Altkanzler: In Russland gibt es freie Wahlen
Während es eigentlich der Reporter Stratmann ist, der versucht, mit kritischen Fragen zu ergründen, was den Altkanzler antreibt, gibt es auch einen Moment, in dem Schröder den Spieß umdreht. Er schlüpft in die Rolle des Interviewers.
Dazu kommt es, als es um das Thema Demokratie in Russland geht. Auf Nachfrage räumt Schröder ein, es habe sich „nicht bewahrheitet“, dass Putin Russland zu einer ordentlichen Demokratie gemacht habe. Obwohl er in der Vergangenheit davon überzeugt gewesen sei, dass er das tun werde. Freie Wahlen gebe es jedoch, bemerkte der Altkanzler.
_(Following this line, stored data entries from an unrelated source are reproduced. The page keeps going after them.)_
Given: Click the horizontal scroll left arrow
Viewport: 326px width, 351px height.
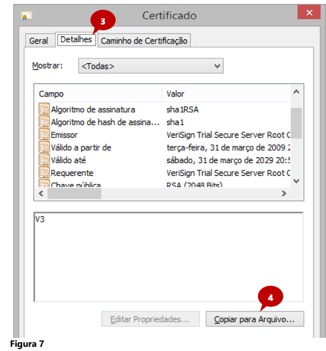Looking at the screenshot, I should point(41,194).
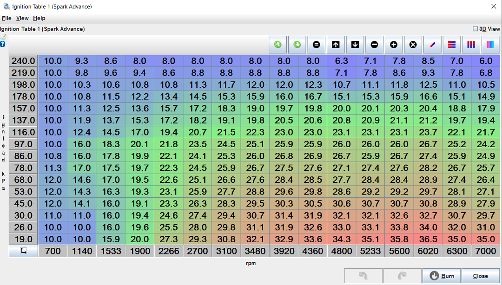The width and height of the screenshot is (502, 285).
Task: Open the Help menu
Action: point(39,18)
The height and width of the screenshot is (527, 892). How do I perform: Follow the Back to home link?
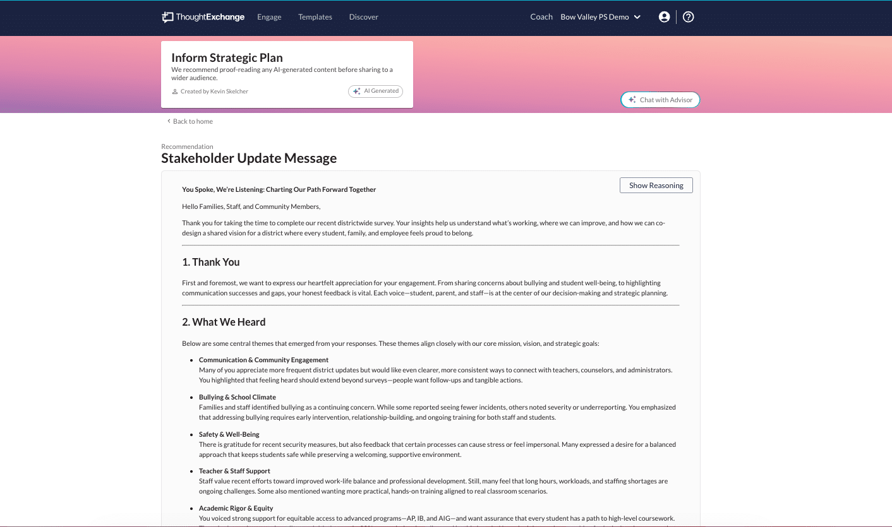(x=193, y=121)
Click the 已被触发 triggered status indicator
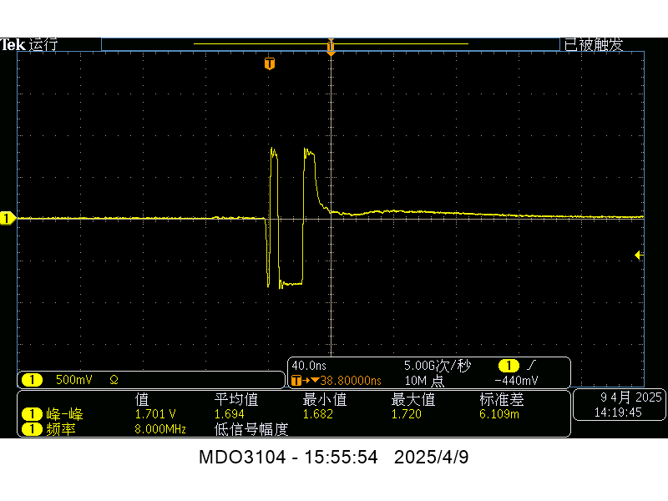 593,45
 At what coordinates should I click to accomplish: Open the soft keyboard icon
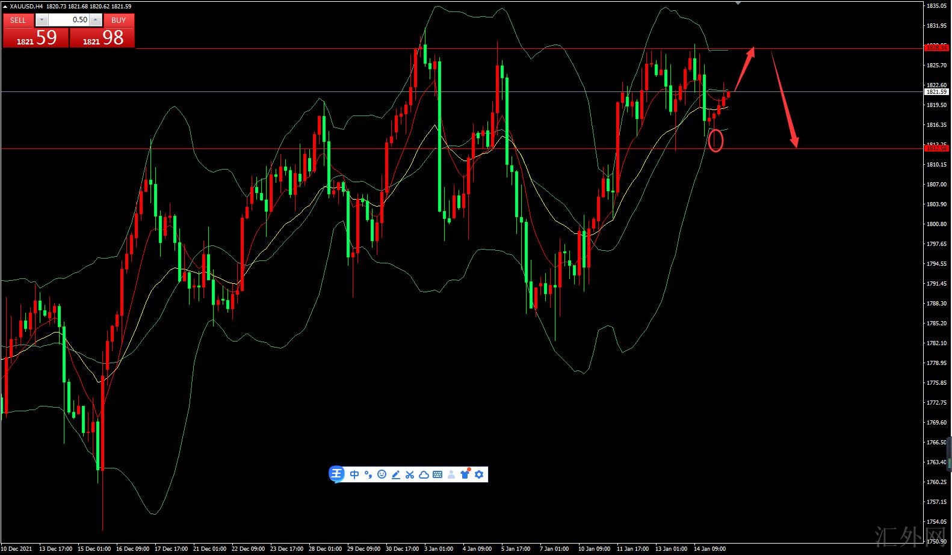coord(437,474)
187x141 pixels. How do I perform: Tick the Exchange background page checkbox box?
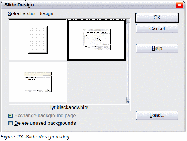[x=10, y=115]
„Aber keine freien Oppositionen“, entgegnete Stratmann. Das stimme zwar, aber verboten seien sie auch nicht, so Schröder. Als der Journalist darauf hinweist, dass sich die Situation in den vergangenen 20 Jahren in Russland nicht verbessert habe, bemerkt der SPD-Mann: „Nein, es wird aber auch nicht besser durch unser Gespräch!“
Schröder nimmt Stratmann in die Mangel
Im Folgenden hat Stratmann Mühe, ein Wort unterzubringen, denn Schröder nimmt ihn in die Mangel: Ob sich die Lage denn verbessere, wenn man sich von Russland abgrenze, fragt der Altkanzler immer wieder und erklärt, er werde immer für „Gesprächsbereitschaft“ sein.
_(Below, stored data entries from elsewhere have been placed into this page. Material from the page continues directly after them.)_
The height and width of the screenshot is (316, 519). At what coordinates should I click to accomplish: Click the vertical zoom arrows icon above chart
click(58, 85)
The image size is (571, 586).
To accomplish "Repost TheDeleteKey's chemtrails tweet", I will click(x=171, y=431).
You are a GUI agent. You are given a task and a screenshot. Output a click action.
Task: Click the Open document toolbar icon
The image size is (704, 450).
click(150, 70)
Auf eine Abgrenzung wolle er überhaupt nicht hinaus, stellt Journalist Stratmann mehrfach klar und kriegt seine Frage dann doch noch unter: Wie Schröder darauf hinwirken wolle, dass sich Russlands Einstellung verbessere? Man solle sich nicht überschätzen, entgegnet Schröder. Es sei ein Irrtum zu glauben, er könne die Situation „völlig veränderbar“ machen.
Neben seiner politischen Rolle geht es in der Dokumentation auch immer wieder darum, wie sich Schröder damit fühlt, dass sich die Führung der eigenen Partei und andere aufgrund seiner Russlandnähe von ihm distanziert haben.